CALGARY, Jan. 8, 2013 /CNW/ - Legacy Oil + Gas Inc. ("Legacy" or the "Company") is pleased to announce its capital and operating budget and associated public guidance for 2013. Continued success in the Company's dominant position in the Spearfish play in southern Manitoba and North Dakota and in its conventional assets in the Williston Basin has added significantly to its drilling inventory.
These areas, along with Turner Valley, will play key roles in 2013 organic
activity and growth.
Legacy expects to spend $290 million in 2013 focused on light oil development with the majority of capital (81 percent) directed to drilling, completions and tie-ins. This capital spending is 12 percent lower than 2011 capital spending and 6 percent lower than 2012 forecast capital spending as a result of continued improvements in capital efficiencies.

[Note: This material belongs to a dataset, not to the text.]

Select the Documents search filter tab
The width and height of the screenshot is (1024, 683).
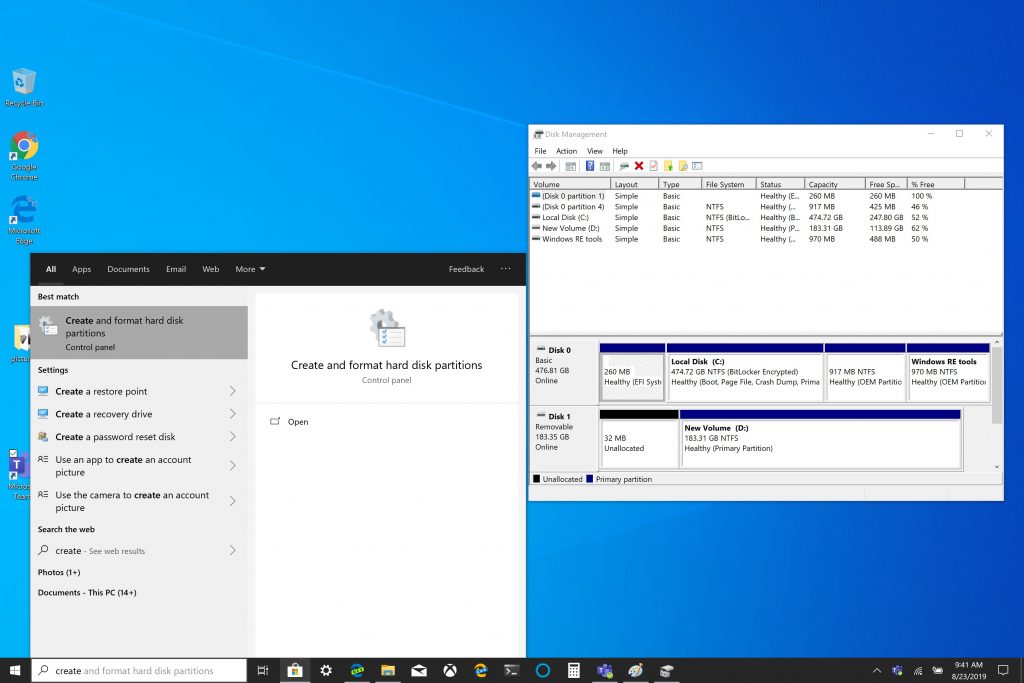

The capital spending is distributed as follows: drilling, completions and tie ins - $234 million; facilities - $35 million; land and seismic - $13 million and other - $8 million. The majority of the capital spending will be allocated to the Company's major plays: Spearfish (Manitoba and North Dakota) - $80 million (28 percent), Alameda/Steelman - $52 million (18 percent), Turner Valley - $45 million (16 percent), Star Valley - $31 million (11 percent) and Frys/Antler - $28 million (10 percent).
Legacy is planning to drill 128 gross (109.4 net) wells in 2013, targeting high quality light oil. In addition to drilling, the Company is planning capital expenditures on pilot waterfloods at Frys/Antler and Pierson, as well as expansions of the successful pilot waterfloods at Taylorton and Heward. No capital has been budgeted for acquisitions, although the Company continues to evaluate new opportunities, both within and beyond its core areas.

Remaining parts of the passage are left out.